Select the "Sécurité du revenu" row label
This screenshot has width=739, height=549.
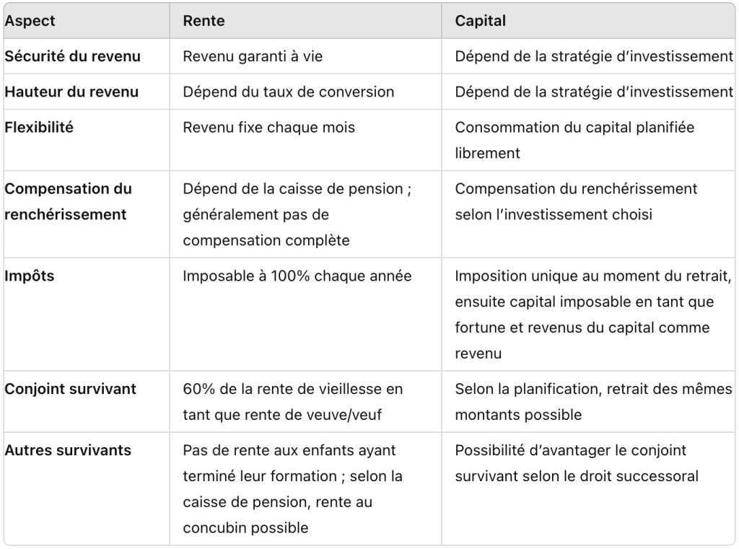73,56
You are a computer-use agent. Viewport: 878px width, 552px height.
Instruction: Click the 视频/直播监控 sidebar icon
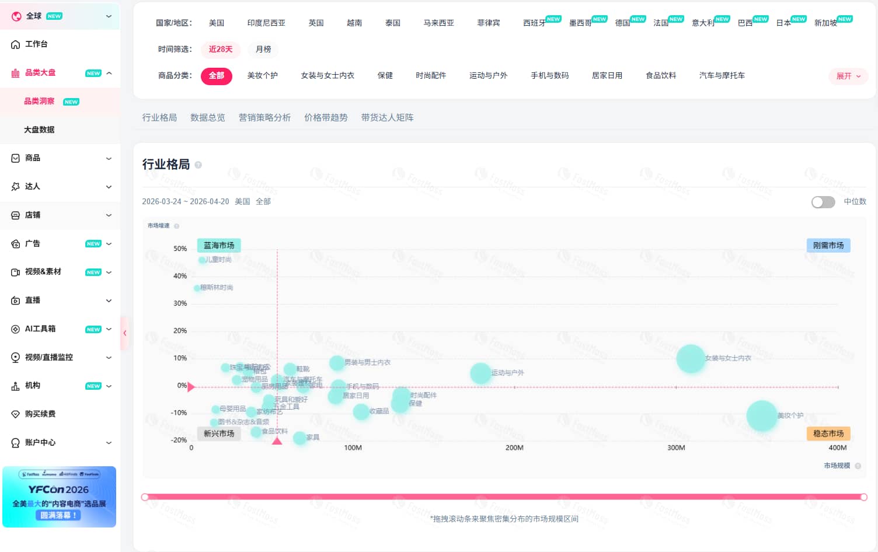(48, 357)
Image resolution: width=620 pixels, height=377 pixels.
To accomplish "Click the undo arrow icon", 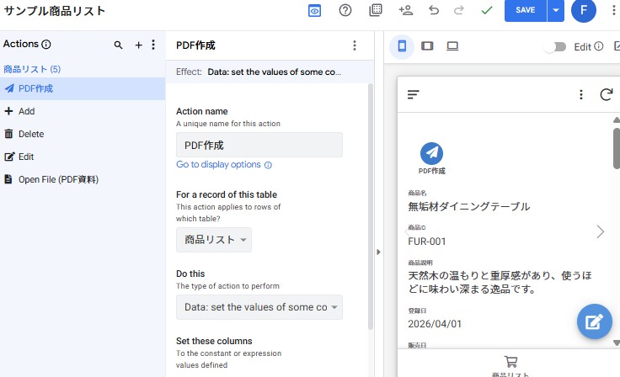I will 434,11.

* * * * * * *

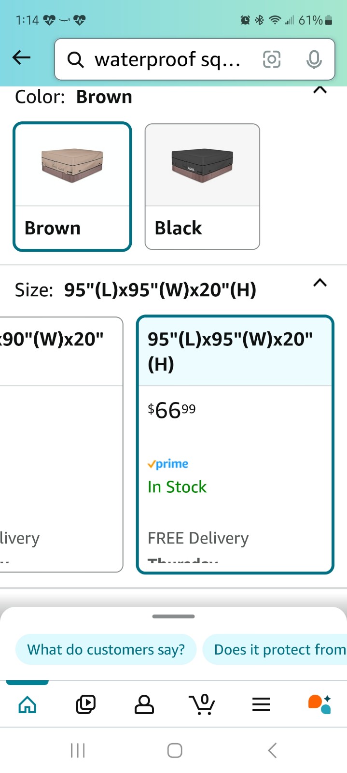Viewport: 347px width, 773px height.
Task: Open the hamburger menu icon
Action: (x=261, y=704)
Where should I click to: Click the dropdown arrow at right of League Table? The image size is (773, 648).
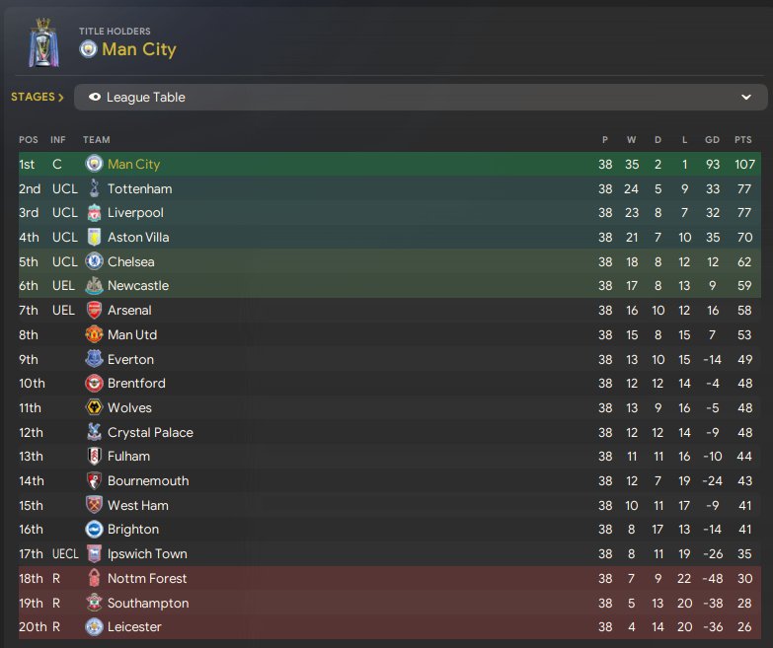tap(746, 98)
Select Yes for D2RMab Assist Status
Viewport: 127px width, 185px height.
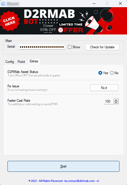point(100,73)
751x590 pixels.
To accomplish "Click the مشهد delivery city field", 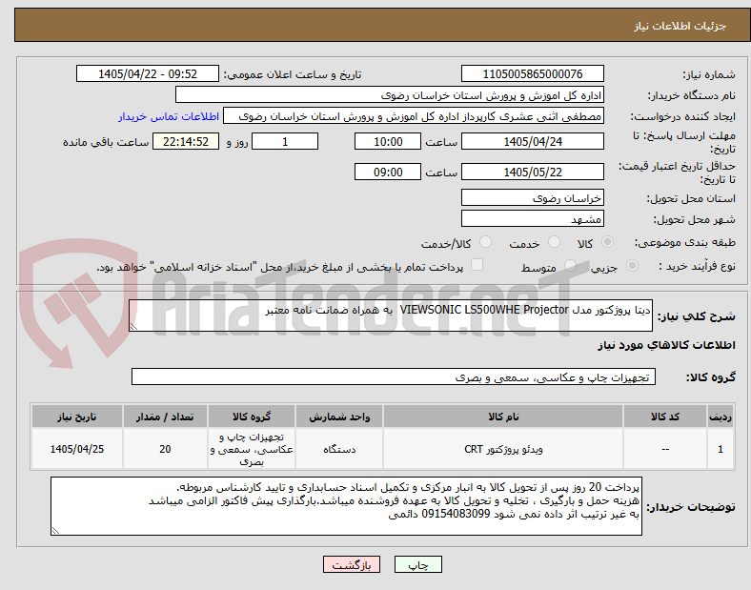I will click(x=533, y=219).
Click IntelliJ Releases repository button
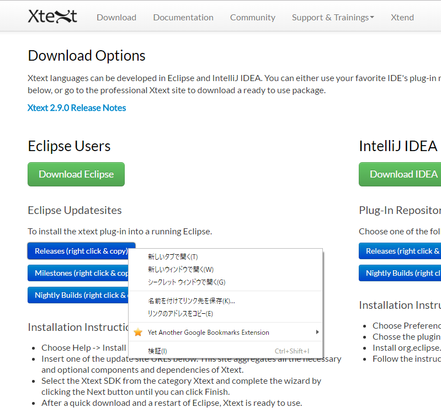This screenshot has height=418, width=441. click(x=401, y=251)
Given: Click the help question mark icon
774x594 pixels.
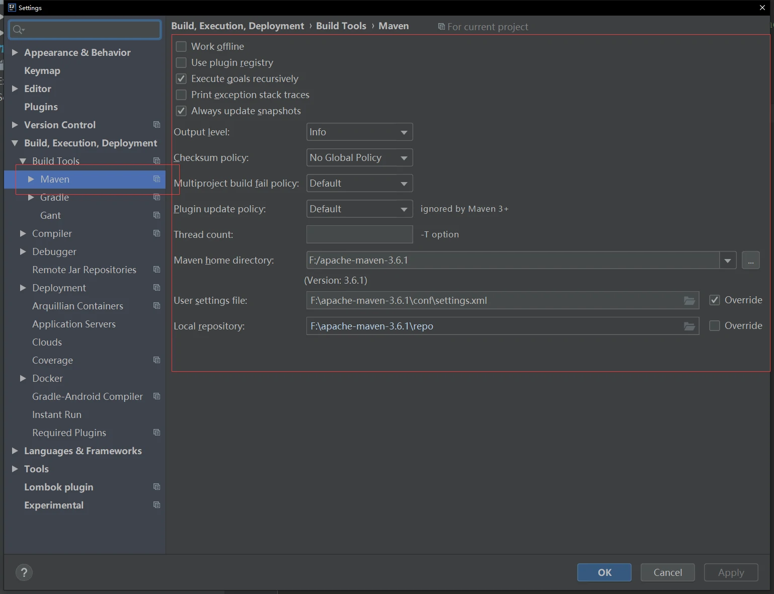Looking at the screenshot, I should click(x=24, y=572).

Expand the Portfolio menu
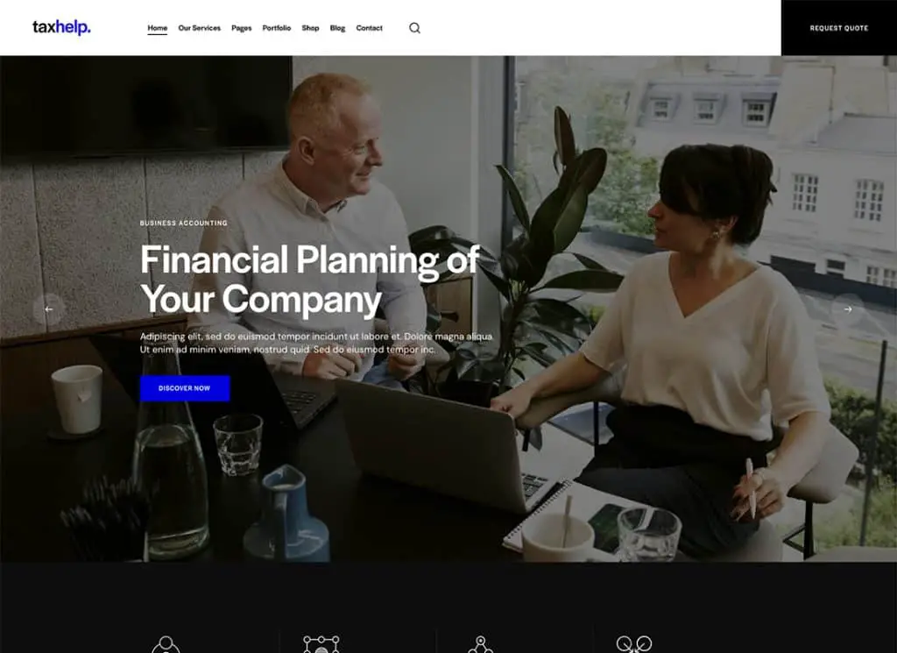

* * * * * * *

■ Your goal ■
Render the part of the rows that opens with the line containing "Click IntelliJ Releases repository button" and closes with the line containing "Expand the Portfolio menu" as a Markdown table with the columns Index and Entry. Number each line, skip blank lines, and leave the pictures out.

■ Output of the task ■
| Index | Entry |
|---|---|
| 1 | Click IntelliJ Releases repository button |
| 2 | This screenshot has height=418, width=441. click(x=401, y=251) |
| 3 | Given: Click the help question mark icon |
| 4 | 774x594 pixels. |
| 5 | Looking at the screenshot, I should click(x=24, y=572). |
| 6 | Expand the Portfolio menu |